• **Supplied records**

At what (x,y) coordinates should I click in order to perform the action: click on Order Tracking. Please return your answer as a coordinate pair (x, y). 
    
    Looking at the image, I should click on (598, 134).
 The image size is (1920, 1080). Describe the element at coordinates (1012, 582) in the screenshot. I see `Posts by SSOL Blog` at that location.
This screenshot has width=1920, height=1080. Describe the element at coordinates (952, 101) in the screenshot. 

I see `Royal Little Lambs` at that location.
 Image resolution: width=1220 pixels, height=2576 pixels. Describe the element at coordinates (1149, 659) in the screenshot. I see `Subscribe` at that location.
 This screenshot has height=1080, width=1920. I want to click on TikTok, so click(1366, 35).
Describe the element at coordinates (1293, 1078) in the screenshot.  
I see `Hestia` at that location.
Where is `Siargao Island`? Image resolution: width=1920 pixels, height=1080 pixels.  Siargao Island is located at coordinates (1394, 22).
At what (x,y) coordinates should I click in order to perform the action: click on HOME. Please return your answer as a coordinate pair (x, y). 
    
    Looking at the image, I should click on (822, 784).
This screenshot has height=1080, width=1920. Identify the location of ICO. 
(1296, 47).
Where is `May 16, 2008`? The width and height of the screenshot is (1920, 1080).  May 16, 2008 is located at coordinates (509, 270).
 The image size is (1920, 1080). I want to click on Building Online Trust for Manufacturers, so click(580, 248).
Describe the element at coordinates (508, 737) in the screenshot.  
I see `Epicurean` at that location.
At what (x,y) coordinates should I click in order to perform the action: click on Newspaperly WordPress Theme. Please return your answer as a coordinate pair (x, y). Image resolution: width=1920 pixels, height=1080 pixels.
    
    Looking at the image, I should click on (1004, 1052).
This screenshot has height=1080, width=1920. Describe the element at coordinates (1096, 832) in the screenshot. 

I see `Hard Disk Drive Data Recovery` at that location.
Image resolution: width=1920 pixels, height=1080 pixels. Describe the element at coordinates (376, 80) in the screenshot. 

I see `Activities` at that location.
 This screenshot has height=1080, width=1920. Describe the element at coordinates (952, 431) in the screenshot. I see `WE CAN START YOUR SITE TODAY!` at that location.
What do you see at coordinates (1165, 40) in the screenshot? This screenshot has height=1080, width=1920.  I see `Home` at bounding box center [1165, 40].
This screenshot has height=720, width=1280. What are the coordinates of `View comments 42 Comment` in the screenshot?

• **What the task asks**
Please reproduce all of the material above word for word, leaving nothing out and adding nothing.

• **Problem solution**
At what (x,y) coordinates should I click in order to perform the action: click on Order Tracking. Please return your answer as a coordinate pair (x, y). 
    
    Looking at the image, I should click on (598, 134).
 The image size is (1920, 1080). Describe the element at coordinates (1012, 582) in the screenshot. I see `Posts by SSOL Blog` at that location.
This screenshot has width=1920, height=1080. Describe the element at coordinates (952, 101) in the screenshot. 

I see `Royal Little Lambs` at that location.
 Image resolution: width=1220 pixels, height=2576 pixels. Describe the element at coordinates (1149, 659) in the screenshot. I see `Subscribe` at that location.
 This screenshot has height=1080, width=1920. I want to click on TikTok, so click(1366, 35).
Describe the element at coordinates (1293, 1078) in the screenshot.  
I see `Hestia` at that location.
Where is `Siargao Island`? Image resolution: width=1920 pixels, height=1080 pixels.  Siargao Island is located at coordinates (1394, 22).
At what (x,y) coordinates should I click in order to perform the action: click on HOME. Please return your answer as a coordinate pair (x, y). 
    
    Looking at the image, I should click on (822, 784).
This screenshot has height=1080, width=1920. Identify the location of ICO. 
(1296, 47).
Where is `May 16, 2008`? The width and height of the screenshot is (1920, 1080).  May 16, 2008 is located at coordinates (509, 270).
 The image size is (1920, 1080). I want to click on Building Online Trust for Manufacturers, so click(580, 248).
Describe the element at coordinates (508, 737) in the screenshot.  
I see `Epicurean` at that location.
At what (x,y) coordinates should I click in order to perform the action: click on Newspaperly WordPress Theme. Please return your answer as a coordinate pair (x, y). Image resolution: width=1920 pixels, height=1080 pixels.
    
    Looking at the image, I should click on (1004, 1052).
This screenshot has height=1080, width=1920. Describe the element at coordinates (1096, 832) in the screenshot. 

I see `Hard Disk Drive Data Recovery` at that location.
Image resolution: width=1920 pixels, height=1080 pixels. Describe the element at coordinates (376, 80) in the screenshot. 

I see `Activities` at that location.
 This screenshot has height=1080, width=1920. Describe the element at coordinates (952, 431) in the screenshot. I see `WE CAN START YOUR SITE TODAY!` at that location.
What do you see at coordinates (1165, 40) in the screenshot? This screenshot has height=1080, width=1920.  I see `Home` at bounding box center [1165, 40].
This screenshot has height=720, width=1280. What are the coordinates of `View comments 42 Comment` in the screenshot?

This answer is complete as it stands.